Problem requirements
In the text on stability conditions, swap "equilibrium point" for "fixed point" and give the passage again, starting with "3 Explicit conditions" and going on through "tune model parameters.".

Page
• • • •

3 Explicit conditions for stability

The most important question when one trains a self-organizing map is: Will the learning process converge and properly map the input space to the neural one? In most of the cases, it is not possible to predict this. However, in the specific case of the self-organizing algorithm provided by [8], here we show that it is possible to obtain an analytical condition that guarantees the stability of the equilibrium point of system (1)–(5). Stability during learning is a prerequisite to generate a meaningful mapping and thus a proper topographic map. Moreover, a byproduct of deriving such a stability condition is providing some insights on how to properly tune model parameters.

To this end, we now proceed to the mathematical analysis of the model. For generality, the adopted mathematical framework is slightly wider than merely Eqs. (1), (4), (5) and encompasses more general classes of activation functions and synaptic kernels. We start by introducing the considered class of systems and then provide sufficient conditions for its stability and convergence.

3.1 Model under study

The self-organizing neural field (1), (4), (5) is a particular case of the more general dynamics

$$\begin{aligned} &\tau \frac{\partial u}{\partial t}(r,t)= -u(r,t)+ \int _{\Omega }w_{l}\bigl(r,r' \bigr)f_{l}\bigl(u\bigl(r',t\bigr) \bigr)\,dr'+ f_{s}\bigl(w_{f}(r,t)-s(p) \bigr), \end{aligned}$$

(6a)

$$\begin{aligned} &\frac{\partial w_{f}}{\partial t}(r,t)= \gamma \bigl(s(p)-w_{f}(r,t) \bigr) \int _{\Omega }w_{e}\bigl(r,r' \bigr)f_{e}\bigl(u\bigl(r',t\bigr) \bigr)\,dr', \end{aligned}$$

(6b)

where $\tau ,\gamma >0$, $w_{l},w_{e}\in L_{2}(\Omega ^{2},\mathbb{R})$, the set of all square-integrable functions from $\Omega ^{2}$ to $\mathbb{R}$, and $f_{e}$, $f_{l}$ and $f_{s}$ are Lipschitz continuous functions.

3.2 Existence of equilibrium patterns

Assuming that $\inf_{r\in \Omega }\int _{\Omega } w_{e}(r,r') f_{e}({u^{*}}( r'))\,dr'\neq 0$, any equilibrium pattern $({u^{*}},w_{f}^{*})$ of (6a) and (6b) satisfies the following equations:

$$\begin{aligned} &u^{*}(r)= f_{s}(0)+ \int _{\Omega }w_{l}\bigl(r,r' \bigr)f_{l}\bigl(u^{*}\bigl(r'\bigr) \bigr)\,dr', \end{aligned}$$

(7a)

• • • •

Data excerpt

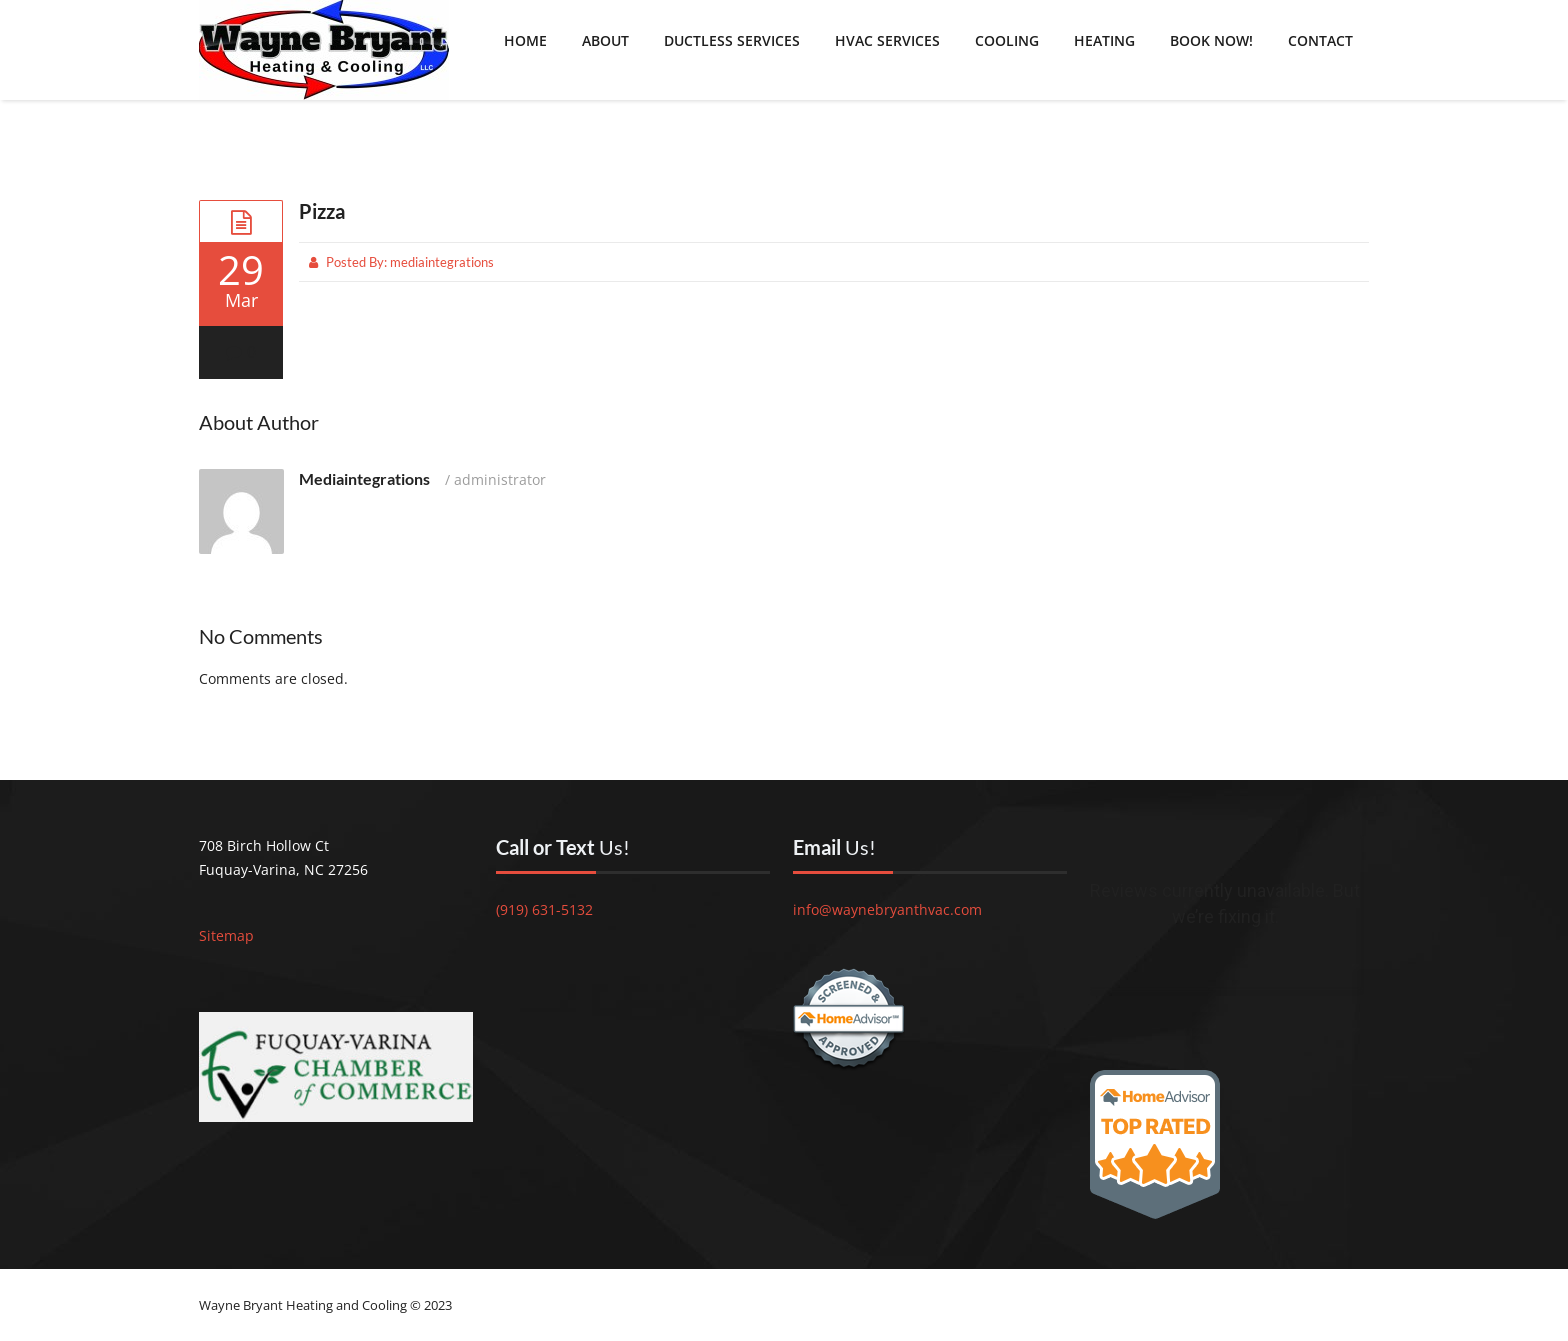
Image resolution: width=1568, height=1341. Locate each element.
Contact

• • • •

Exercise result
3 Explicit conditions for stability

The most important question when one trains a self-organizing map is: Will the learning process converge and properly map the input space to the neural one? In most of the cases, it is not possible to predict this. However, in the specific case of the self-organizing algorithm provided by [8], here we show that it is possible to obtain an analytical condition that guarantees the stability of the fixed point of system (1)–(5). Stability during learning is a prerequisite to generate a meaningful mapping and thus a proper topographic map. Moreover, a byproduct of deriving such a stability condition is providing some insights on how to properly tune model parameters.